Problem details:
In the records from the line with "The height and width of the screenshot is (381, 800)." to the line with "Looking at the screenshot, I should [x=284, y=493].", change "back arrow icon" to "left arrow icon" and write those lines out again with nothing else altered.

Information shown:
:::::

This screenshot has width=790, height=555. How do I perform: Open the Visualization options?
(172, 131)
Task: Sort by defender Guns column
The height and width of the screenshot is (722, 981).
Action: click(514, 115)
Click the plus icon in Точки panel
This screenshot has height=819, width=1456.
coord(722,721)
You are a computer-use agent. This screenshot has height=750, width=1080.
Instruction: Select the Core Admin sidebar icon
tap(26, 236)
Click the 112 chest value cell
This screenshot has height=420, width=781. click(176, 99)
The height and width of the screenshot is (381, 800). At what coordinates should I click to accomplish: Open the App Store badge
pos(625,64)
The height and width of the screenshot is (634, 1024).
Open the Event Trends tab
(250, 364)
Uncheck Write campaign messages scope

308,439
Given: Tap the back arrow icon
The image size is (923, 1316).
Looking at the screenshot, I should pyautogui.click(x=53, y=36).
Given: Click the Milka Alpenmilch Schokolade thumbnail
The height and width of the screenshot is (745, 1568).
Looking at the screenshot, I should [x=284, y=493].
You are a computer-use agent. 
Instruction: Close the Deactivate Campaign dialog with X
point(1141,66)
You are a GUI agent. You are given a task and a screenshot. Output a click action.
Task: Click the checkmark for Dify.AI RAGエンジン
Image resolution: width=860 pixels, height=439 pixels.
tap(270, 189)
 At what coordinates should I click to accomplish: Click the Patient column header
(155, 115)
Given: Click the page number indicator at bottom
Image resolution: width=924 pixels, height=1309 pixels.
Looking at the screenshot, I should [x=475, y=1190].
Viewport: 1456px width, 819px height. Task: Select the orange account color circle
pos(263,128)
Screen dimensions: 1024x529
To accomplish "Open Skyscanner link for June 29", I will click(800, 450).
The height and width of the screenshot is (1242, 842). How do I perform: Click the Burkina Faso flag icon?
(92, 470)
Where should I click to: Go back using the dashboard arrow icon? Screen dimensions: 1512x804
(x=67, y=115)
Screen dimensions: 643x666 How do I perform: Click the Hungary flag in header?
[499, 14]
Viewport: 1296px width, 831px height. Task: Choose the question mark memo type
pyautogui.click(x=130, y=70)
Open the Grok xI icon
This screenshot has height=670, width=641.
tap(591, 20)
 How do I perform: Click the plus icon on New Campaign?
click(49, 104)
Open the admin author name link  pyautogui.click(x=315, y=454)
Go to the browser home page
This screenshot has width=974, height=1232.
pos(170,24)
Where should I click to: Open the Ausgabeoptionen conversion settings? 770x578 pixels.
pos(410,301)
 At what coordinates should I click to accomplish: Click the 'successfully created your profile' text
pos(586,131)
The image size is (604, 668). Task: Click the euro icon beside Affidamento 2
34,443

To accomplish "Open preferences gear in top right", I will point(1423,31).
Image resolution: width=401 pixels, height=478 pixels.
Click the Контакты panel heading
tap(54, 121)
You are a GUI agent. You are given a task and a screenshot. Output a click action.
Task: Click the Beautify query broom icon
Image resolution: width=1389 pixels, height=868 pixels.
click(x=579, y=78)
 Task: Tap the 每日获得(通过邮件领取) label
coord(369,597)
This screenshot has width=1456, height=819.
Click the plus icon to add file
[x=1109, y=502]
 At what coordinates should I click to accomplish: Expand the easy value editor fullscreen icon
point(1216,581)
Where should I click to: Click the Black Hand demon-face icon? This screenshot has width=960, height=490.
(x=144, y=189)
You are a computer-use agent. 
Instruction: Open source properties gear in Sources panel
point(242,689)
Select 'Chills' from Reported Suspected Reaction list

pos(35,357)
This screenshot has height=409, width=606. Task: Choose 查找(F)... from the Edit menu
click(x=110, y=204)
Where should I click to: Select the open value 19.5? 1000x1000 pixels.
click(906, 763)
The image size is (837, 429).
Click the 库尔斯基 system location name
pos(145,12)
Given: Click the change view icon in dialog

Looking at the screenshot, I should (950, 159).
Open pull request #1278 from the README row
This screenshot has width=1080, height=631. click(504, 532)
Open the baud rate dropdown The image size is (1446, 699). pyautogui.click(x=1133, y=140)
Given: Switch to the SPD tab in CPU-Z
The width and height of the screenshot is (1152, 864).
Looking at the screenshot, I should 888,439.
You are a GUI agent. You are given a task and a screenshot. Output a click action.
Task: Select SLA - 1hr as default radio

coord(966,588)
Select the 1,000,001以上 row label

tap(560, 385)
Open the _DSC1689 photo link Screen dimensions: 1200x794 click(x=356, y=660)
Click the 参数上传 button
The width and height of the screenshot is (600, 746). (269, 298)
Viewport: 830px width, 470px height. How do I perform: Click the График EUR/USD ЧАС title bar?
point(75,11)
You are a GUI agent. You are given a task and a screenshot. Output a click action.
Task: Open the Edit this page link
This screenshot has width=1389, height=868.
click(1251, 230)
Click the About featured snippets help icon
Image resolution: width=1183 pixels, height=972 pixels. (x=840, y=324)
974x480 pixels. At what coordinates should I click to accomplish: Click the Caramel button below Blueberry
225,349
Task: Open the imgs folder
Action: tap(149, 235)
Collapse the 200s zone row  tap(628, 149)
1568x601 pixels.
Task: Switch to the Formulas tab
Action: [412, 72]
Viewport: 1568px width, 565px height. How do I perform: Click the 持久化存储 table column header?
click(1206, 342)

:::::

Full answer:
The height and width of the screenshot is (381, 800). At what coordinates should I click to accomplish: Open the App Store badge
pos(625,64)
The height and width of the screenshot is (634, 1024).
Open the Event Trends tab
(250, 364)
Uncheck Write campaign messages scope

308,439
Given: Tap the left arrow icon
The image size is (923, 1316).
Looking at the screenshot, I should pyautogui.click(x=53, y=36).
Given: Click the Milka Alpenmilch Schokolade thumbnail
The height and width of the screenshot is (745, 1568).
Looking at the screenshot, I should [x=284, y=493].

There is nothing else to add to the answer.